Tarrant County Judge Glen Whitley recently pushed to improperly award a “no-bid” contract to a client of his government-accounting firm, Whitley-Penn.

During a November 8th, 2016 meeting of the Tarrant County Commissioner’s Court, Judge Whitley championed the idea of greater efficiency in county employee health care.

There was an urgent crisis and Whitley had the solution—pay $5,000 to a vendor, Integer Health Technologies, to study the county’s healthcare data. Then examine their findings and award Integer a $400,000-$500,000 annual contract.

The three County Commissioners present, along with several staffers, did not share Whitley’s enthusiasm for the deal.

Both Commissioners Johnson and Brooks were not pleased when It was later revealed that the initial cost rose by $12,000. Commissioner Brooks, a reliable ally of Whitley, stated, “I must admit that we’re not starting off real well going from a $5,000 expense to a $17,000 expense.”

Commissioner Nguyen firmly voiced concerns about fair bidding practices, as are required by state law.  Awarding Integer the initial contract without seeking alternative bids would give them an “unfair competitive advantage” over another vendor who could later bid for the same contract.

Whitley and Integer attempted to improperly use an exception to avoid competitive bidding by claiming the company was the “sole source” for this technology.  Sole source is a label applied to companies for which there is no competitor. But Integer is not the only company who offers this service.

Later in the meeting, Jack Beacham from the Purchasing Department expressed his desire to delay the deal and actually investigate Integer’s claims that they are sole-source. Whitley insisted this could be done after approving payment for the initial study.  According to Whitley, Integer would eventually be proven to be the only provider, so the county should just go ahead with the deal.

Whitley had clearly not done his own due diligence, as Integer’s sole-source claims were false.

A compelling motive for Whitley oversight was later revealed. Integer is a client of Whitley-Penn, the public accounting firm of which Whitley is a partner. This is the typical back room deal cronyism that plagues politics. Integer gives its business to Whitley-Penn, and then, Whitley turns around and gives Tarrant County’s business to Integer.

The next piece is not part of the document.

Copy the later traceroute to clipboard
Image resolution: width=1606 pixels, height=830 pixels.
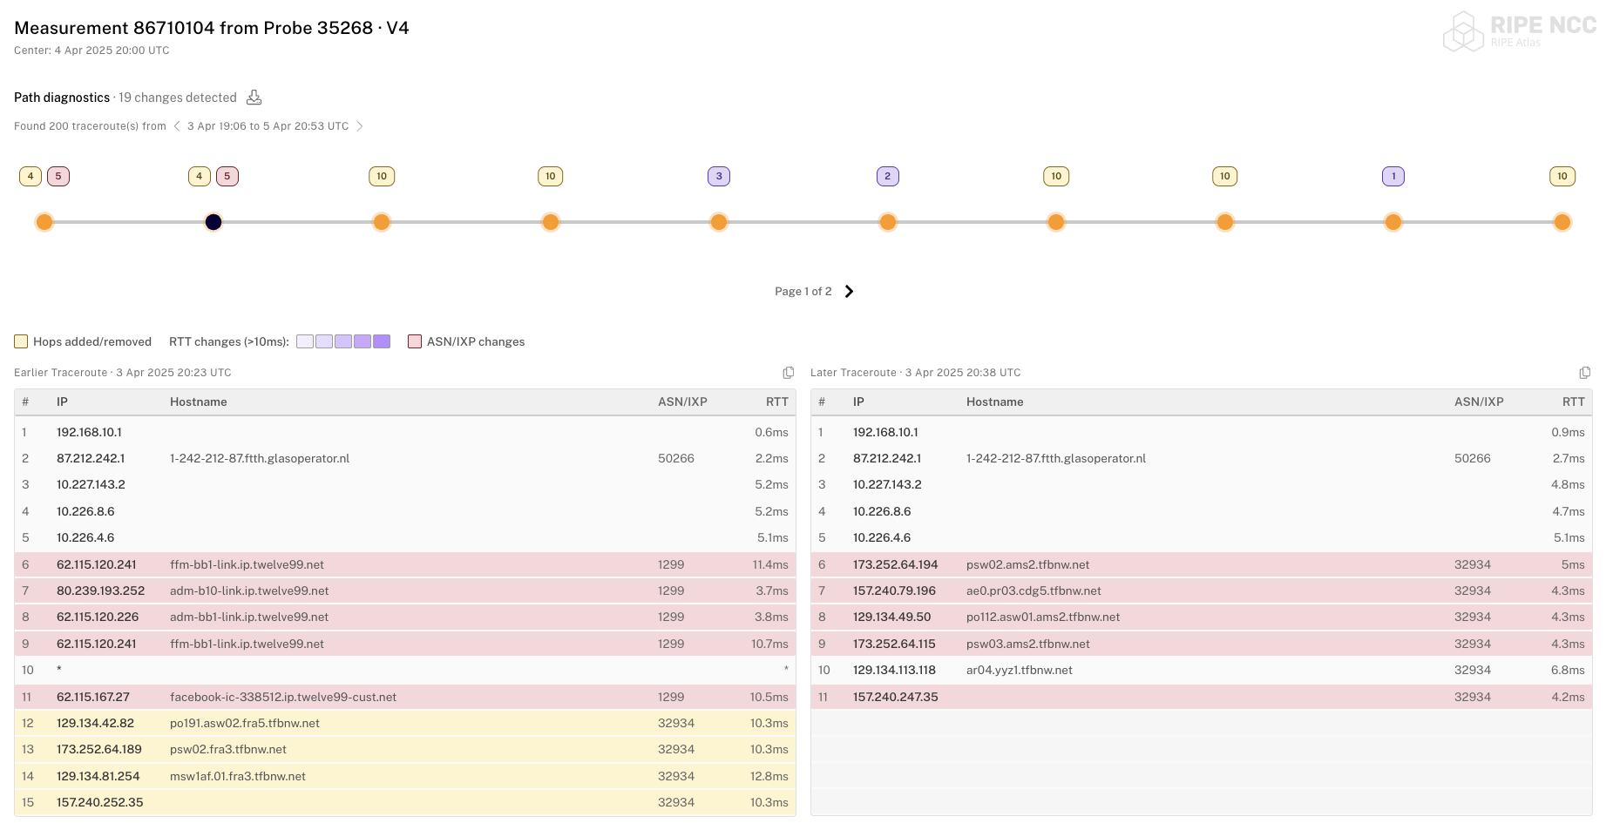[1584, 373]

If it were not for the insistence of Commissioner Nguyen for the investigation into the sole-source claims, along with questions raised by other commissioners, the Integer deal would have sailed through. Without citizens engaged, many do.

It raises several important questions: What other conflicts of interest exist between Whitley and his accounting firm, considering his firm is one of the largest in the state? How many similar deals get pushed through city councils and school boards every week?

It is imperative that we watch each and every official we elect to office.  Choosing your candidate and voting is not enough. Citizens must hold their elected official accountable for each vote they cast.

The term “cronyism” is often used to describe back room dealing made between special interests and politicians in Washington D.C. or Austin.  Yet cronyism happens at all levels of government, especially at the local level.  For a recent example, look no further than Tarrant County.